Reading from a science textbook alone will not adequately prepare the next generation of citizenry with needed 21st century skills according to two California State University, Northridge professors. Thanks to being awarded part of a $3 million grant from the S. D. Bechtel, Jr. Foundation, newer and more effective teaching methods can be tested out by education professors Brian Foley and John M. Reveles.
The S. D. Bechtel, Jr. Foundation supports education programs throughout the state, including efforts of teacher preparation programs to transition to the new Common Core and Next Generation Standards.
Using technology as the foundation for their research model, Foley and Reveles anticipate showing how the use of technology tools in the classroom can make learning about science more engaging and educationally relevant.
“Let’s face it, technology is ubiquitous,” Reveles said. “It permeates society. Students are tech savvy. It’s trying to get teachers on board, not to change practice but to enhance their lessons through the use of technology that is important for us. It’s really supporting good teaching. The computers can support and enhance that.”
Foley and Reveles explained that using Google docs and other technology-based tools in the classroom would enhance the learning experience for both teachers and students by creating real-time collaboration on a project or assignment.
“The work is in real time, you can formatively assess your students on a real-time basis,” Reveles explained.
Foley said the teaching method easily aligns with Next Generation Science Standards (NGSS), which call for more collaborative work in the classroom.
“It supports what NGSS and Common Core State Standards will expect teachers to do. You can support lots of writing with collaborative documents,” Foley said. “Talk about data pooling. If you are doing an experiment in the classroom, students can see bigger trends, can see some places where they can really try and figure out what it means when data is pooled together.”

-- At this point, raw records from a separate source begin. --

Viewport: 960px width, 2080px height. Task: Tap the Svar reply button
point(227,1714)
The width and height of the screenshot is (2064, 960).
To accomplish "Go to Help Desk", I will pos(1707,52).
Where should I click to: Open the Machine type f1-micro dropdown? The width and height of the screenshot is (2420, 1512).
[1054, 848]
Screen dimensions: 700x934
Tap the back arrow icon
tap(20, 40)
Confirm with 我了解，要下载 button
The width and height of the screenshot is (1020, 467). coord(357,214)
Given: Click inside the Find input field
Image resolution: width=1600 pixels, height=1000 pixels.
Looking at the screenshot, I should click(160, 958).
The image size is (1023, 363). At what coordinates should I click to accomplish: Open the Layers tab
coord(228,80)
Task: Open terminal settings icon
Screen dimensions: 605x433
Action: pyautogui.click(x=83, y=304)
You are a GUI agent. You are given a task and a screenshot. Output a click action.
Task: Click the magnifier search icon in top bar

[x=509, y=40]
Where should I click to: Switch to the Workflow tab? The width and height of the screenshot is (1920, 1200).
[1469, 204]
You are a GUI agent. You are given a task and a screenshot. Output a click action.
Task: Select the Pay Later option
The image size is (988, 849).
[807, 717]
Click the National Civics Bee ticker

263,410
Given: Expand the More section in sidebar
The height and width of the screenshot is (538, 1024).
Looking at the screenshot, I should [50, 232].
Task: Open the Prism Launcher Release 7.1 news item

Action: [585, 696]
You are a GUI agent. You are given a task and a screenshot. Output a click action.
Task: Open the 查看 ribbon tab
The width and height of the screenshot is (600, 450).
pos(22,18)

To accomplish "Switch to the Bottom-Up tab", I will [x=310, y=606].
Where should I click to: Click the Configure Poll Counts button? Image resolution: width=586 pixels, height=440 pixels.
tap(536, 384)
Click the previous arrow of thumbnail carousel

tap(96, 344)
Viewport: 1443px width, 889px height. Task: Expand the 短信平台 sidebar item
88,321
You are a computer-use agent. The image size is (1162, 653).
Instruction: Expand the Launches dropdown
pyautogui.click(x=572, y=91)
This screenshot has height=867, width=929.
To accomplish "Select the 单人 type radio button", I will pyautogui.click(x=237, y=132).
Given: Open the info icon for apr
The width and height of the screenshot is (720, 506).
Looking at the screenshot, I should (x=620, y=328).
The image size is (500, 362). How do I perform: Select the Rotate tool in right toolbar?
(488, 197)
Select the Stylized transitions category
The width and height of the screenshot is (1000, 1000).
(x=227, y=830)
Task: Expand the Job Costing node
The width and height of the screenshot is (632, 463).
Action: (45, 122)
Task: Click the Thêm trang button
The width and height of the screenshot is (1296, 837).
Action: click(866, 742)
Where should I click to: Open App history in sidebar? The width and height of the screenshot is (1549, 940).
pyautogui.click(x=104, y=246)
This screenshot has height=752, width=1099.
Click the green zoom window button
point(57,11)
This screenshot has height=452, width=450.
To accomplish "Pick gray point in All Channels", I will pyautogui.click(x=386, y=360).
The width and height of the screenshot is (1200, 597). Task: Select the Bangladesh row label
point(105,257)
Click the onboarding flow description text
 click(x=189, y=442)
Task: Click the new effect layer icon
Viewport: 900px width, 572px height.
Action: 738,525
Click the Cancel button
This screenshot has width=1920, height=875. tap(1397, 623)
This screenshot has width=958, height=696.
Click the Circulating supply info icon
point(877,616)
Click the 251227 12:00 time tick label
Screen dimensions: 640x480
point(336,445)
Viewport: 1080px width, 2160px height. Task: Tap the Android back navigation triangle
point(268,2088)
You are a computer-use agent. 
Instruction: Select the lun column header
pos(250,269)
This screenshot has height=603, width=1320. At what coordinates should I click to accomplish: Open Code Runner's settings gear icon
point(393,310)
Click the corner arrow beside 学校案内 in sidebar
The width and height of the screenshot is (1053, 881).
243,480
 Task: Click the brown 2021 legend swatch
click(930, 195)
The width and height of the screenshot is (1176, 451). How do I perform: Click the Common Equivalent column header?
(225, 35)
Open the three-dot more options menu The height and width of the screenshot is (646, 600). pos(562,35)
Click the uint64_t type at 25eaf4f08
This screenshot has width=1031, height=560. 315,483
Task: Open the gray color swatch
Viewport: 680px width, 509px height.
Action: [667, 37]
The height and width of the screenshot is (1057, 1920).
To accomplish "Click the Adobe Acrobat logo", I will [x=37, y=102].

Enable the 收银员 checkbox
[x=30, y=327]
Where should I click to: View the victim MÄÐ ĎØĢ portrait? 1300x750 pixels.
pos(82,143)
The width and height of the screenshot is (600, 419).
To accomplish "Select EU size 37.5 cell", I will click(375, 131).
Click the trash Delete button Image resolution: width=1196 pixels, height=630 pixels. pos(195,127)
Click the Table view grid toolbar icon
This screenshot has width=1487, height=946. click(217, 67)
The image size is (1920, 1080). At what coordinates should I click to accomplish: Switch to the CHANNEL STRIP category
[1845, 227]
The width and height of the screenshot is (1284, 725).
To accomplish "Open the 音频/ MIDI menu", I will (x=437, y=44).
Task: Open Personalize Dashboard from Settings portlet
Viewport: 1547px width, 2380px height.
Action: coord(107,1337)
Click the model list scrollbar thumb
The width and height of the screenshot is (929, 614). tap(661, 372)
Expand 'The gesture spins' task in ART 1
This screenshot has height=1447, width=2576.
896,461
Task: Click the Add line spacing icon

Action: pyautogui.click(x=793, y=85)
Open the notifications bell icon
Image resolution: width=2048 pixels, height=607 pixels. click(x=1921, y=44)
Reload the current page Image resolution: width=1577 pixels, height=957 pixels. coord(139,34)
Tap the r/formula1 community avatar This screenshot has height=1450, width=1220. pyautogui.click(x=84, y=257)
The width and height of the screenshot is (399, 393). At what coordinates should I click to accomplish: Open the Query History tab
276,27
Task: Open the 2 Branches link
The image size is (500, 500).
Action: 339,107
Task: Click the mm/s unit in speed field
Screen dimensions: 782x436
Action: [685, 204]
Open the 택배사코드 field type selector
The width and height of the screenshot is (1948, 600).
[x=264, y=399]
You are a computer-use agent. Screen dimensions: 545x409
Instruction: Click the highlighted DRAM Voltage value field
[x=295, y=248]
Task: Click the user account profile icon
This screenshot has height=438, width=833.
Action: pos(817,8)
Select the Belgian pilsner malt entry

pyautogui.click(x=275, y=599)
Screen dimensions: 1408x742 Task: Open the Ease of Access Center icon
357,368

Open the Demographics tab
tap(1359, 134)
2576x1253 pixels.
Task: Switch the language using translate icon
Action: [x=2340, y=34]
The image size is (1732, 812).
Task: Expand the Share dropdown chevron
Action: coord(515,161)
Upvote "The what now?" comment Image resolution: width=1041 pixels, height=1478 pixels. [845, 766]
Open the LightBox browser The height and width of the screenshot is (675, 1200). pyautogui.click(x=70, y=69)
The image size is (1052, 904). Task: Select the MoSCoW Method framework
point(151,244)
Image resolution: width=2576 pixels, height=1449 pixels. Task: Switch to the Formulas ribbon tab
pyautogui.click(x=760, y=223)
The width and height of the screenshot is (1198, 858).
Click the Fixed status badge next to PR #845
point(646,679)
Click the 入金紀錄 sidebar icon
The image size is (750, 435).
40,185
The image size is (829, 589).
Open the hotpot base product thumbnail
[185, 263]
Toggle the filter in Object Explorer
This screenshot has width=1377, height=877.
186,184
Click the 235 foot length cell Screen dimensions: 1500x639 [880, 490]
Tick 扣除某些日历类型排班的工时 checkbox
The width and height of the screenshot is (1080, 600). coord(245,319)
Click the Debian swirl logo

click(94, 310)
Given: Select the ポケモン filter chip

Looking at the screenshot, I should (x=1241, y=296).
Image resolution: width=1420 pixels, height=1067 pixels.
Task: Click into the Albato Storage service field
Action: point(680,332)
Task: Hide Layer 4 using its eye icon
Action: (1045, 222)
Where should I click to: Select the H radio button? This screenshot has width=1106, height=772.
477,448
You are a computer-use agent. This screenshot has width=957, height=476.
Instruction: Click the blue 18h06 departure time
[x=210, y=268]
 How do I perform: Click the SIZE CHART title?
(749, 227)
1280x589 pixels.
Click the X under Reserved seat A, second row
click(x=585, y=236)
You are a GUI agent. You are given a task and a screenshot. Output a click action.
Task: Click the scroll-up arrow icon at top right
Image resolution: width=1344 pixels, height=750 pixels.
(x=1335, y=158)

A co-investigator in the project is CSUN secondary education professor Ivan Cheng who is assisting Foley and Reveles through the use of a collaborative teaching model where teachers will meet to discuss how to create and improve lesson activities for their students, called the Responsive Teaching Cycle (RTC).
Reveles said that working with Cheng has expanded what their technology-based lesson activities can provide for teachers as well.
“That symbiotic relationship is what we entered with Ivan when we started talking about submitting this grant. There are a lot of interconnections here,” he said.
Through two projects, the Computer Supported Collaborative Science (CSCS) and RTC, the New Generation of Educators project funded through the grant allows us to combine both of them to support new teachers. That’s the idea with the New Generation of Educators grant, we can support teaching practices in math and science and eventually in all subjects. That’s our vision. I believe in what we are doing.”
The project, with research analytics and data pooling and sampling by CSUN professor and researcher Andrew Ainsworth and his Center for Assessment Research and Evaluation (CARE) team, will begin with an upcoming three-week summer training session for teachers from the San Fernando Valley area. Local middle school students and in-service teachers will experience collaborative science and teaching practice preparation during the summer institute which gives them the chance to serve as mentors for science and math student teachers from CSUN’s Michael D. Eisner College of Education during the Fall 2015 semester.
“By pairing experienced in-service teachers with pre-service student teachers who receive [our] training, both parties will be better prepared for the new science and core state standards,” Reveles said. “We want to mentor and teach faculty as well as student teachers. One of the key elements for changing the way we prepare the next generation of teachers is to change not only what teachers experience at the university, but the way they utilize and practice that prep in the classroom. So, by training in service and pre-service teachers and linking those two up, then we can really change the way they do business in the classroom.”
Foley agreed that being able to link both groups allows for everyone to be on the same page when learning how to navigate technology use in the classroom, especially with the summer program as practice time.
“Teachers need practice teaching with technology with real students, instead of telling them how to use technology, we provide a class where they are forced to try it. So we give them a few days to get used to the idea,” he said. “We’ve designed a curriculum with fun science activities where [students and teachers] are using collaborative technology so teachers see how it works. I think we’ve seen that they learn a lot and teachers have realized what students can do instead of just what the teacher tells them to do.
“There’s a misconception that if you bring computers into the classroom, you don’t do hands-on science. That would be terrible, we love hands-on science. Our project is built around how the computer supports scientific inquiry and having students make sense of the data.”
For Reveles, being able to provide an opportunity for better learning is paving the way for more effective teaching and learning outcomes.
“We are trying to make these approaches accessible to teachers and students who might not otherwise have had the opportunity for collaborative learning before,” he said. “We’re being revolutionary. You show them the possibility and you give them the tools. The rest is up to them.”